In collaboration with the Georgia Institute of Technology, the USGS is refining the Instrumented Pressure Testing Chamber (IPTC), which measures the geophysical and strength properties of hydrate-bearing sediments that are recovered through coring procedures designed to preserve the samples' reservoir pressure and prevent gas hydrate destabilization. Using the IPTC to monitor the volume of gas produced when samples are depressurized under controlled conditions is important for assessing the potential for commercial production of natural gas from methane hydrates in Arctic and deepwater marine settings.
The USGS has also worked with Texas A&M University to add a seawater equilibrator to an off-the-shelf cavity ringdown spectrometer capable of measuring methane and carbon dioxide concentrations in near-surface waters several times per second while a research ship is underway. The spectrometer uses a nondestructive laser to analyze gas concentrations, providing faster and more accurate measurements than conventional techniques. The real-time data permit scientists to directly determine the rate of methane loss across the ocean-atmosphere interface and to identify marine hot spots for greenhouse gas emissions, particularly on rapidly warming Arctic Ocean margins.
Measuring Shoreline Change With Lidar
High-resolution airborne lidar elevation data have been acquired for approximately 1,600 kilometers of the north coast of Alaska through a jointly funded effort by the USGS, U.S. Bureau of Land Management and U.S. Fish and Wildlife Service. The data will be used to evaluate shoreline change and analyze existing and future landscape and habitat change associated with inundation, coastal erosion and deposition, the stability of lakes, drainage patterns and other hydrologic features.
The data coverage includes the barrier islands and mainland coast of Alaska between Icy Cape and the U.S.-Canadian border, from the shoreline to 1.5 kilometers inland. Data coverage has doubled to around 3 kilometers on the Barrow Peninsula and along the coast of Teshekpuk Lake, where coastal erosion rates are amongst the highest in the world at more than 18 meters per year.
The U.S., the state of Alaska, tribal governments and coastal communities will have elevation data for making decisions about how to maintain natural resources and sustain human activities.
An Oceangoing Community
While the Arctic may not be a large area of the globe, it is a region where many science missions of the USGS coalesce to address current and future challenges that resource managers and policymakers face in being responsible stewards. The stakes are high, and so are the costs of working in such a challenging environment.

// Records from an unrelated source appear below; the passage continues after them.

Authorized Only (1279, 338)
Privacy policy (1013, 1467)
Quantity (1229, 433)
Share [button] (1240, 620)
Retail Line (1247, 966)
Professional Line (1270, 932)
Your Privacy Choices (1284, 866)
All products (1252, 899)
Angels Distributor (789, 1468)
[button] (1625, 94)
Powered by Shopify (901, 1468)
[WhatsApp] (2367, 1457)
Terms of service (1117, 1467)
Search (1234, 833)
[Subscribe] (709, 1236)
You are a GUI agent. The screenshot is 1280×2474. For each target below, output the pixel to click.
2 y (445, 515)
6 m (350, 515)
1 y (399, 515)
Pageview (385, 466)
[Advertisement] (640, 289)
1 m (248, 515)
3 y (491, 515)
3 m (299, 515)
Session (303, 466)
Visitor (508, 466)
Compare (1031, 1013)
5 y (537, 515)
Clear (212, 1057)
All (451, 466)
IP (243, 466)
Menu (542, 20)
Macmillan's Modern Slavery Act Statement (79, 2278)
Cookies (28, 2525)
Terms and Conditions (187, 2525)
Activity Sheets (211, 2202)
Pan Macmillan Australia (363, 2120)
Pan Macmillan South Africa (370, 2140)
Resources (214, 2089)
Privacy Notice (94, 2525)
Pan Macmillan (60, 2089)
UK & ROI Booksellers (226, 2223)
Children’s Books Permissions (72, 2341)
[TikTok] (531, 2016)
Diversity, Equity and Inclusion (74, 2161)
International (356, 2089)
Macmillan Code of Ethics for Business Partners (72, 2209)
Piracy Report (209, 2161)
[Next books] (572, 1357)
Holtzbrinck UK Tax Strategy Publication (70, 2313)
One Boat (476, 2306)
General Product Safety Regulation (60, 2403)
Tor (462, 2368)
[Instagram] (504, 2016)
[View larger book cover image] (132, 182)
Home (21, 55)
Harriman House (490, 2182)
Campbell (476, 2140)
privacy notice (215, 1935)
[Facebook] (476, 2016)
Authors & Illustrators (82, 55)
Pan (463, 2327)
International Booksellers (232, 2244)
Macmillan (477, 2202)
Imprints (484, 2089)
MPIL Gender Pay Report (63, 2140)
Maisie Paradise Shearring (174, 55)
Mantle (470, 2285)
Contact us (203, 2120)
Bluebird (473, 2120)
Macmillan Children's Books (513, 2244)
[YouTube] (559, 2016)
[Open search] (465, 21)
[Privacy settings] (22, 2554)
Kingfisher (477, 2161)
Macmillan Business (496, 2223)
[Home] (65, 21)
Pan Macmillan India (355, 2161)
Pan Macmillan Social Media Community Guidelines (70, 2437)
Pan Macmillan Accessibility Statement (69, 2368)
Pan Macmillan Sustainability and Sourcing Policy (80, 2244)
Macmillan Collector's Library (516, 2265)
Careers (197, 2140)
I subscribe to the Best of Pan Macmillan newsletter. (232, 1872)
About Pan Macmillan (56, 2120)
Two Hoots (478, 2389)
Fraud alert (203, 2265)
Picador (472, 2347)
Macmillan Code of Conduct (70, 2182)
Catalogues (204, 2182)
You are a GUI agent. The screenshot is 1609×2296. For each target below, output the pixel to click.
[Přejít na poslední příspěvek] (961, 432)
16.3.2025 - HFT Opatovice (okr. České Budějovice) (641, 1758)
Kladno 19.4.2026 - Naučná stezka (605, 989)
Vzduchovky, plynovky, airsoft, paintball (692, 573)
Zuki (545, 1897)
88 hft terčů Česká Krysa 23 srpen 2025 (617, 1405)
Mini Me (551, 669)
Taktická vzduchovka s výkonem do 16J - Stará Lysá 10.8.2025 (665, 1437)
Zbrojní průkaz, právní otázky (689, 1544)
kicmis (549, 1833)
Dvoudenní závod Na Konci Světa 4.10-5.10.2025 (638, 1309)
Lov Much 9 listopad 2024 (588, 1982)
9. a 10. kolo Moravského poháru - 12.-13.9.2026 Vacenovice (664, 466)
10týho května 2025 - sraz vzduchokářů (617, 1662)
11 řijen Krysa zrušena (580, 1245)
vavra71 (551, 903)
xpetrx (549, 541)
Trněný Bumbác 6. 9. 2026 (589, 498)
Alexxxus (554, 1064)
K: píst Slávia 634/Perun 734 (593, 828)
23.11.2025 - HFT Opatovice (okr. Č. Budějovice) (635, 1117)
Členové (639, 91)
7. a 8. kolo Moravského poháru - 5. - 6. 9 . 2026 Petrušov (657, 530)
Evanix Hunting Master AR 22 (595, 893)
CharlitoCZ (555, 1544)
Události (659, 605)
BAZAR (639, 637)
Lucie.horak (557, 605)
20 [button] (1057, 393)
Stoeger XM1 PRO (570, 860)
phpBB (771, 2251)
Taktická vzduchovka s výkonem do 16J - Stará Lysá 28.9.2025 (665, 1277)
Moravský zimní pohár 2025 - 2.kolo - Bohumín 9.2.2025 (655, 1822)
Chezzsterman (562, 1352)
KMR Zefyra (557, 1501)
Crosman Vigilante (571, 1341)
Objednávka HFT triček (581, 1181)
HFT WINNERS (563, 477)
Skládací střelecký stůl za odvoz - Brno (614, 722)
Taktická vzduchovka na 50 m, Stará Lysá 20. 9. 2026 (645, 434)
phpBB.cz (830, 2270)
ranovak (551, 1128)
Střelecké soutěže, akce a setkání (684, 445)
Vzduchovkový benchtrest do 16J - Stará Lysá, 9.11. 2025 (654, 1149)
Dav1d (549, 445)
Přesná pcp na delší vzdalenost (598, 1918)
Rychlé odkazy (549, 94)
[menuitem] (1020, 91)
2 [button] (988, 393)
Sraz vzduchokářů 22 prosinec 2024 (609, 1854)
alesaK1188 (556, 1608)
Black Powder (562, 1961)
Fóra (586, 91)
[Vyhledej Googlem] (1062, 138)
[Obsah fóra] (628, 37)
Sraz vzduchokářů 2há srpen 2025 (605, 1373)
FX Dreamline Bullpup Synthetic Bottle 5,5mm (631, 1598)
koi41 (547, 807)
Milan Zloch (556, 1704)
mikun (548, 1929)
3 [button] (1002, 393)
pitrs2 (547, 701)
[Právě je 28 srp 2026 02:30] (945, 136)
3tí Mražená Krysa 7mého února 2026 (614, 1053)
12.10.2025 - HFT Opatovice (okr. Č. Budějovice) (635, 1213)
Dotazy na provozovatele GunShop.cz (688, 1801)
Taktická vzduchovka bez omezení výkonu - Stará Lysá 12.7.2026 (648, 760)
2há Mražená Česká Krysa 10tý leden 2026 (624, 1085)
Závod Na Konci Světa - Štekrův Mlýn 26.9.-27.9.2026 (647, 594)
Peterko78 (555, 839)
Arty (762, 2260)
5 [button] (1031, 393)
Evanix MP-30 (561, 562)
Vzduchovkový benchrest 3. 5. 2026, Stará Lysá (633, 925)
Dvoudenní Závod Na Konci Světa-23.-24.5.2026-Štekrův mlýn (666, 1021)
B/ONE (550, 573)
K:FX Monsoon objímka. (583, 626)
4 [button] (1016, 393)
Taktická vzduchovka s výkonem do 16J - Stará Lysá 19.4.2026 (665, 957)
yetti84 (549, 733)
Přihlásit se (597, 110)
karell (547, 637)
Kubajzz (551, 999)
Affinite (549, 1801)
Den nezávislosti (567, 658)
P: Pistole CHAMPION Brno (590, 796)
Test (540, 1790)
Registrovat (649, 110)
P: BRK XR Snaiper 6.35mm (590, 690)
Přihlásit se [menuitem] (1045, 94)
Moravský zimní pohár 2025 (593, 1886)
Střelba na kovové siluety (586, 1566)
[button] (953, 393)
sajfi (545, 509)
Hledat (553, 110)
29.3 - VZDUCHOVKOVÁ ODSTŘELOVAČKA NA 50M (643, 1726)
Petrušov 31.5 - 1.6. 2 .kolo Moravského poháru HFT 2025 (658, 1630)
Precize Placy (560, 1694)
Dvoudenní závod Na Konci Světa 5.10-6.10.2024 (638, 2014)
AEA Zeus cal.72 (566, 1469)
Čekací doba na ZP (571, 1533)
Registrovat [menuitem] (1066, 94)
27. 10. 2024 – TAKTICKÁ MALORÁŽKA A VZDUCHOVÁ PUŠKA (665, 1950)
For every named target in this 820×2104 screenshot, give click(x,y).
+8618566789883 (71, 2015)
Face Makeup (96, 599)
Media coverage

For that reason, I am constantly amazed at the creativity of USGS scientists in finding efficient ways to get the job done. I am also thankful for the entire oceangoing community that has offered an extra berth, new tools and space for equipment to ensure scientists can maximize data collection.
Together, we will continue to advance understanding of our ever-changing and dynamic planet for the health and benefit of people and ecosystems.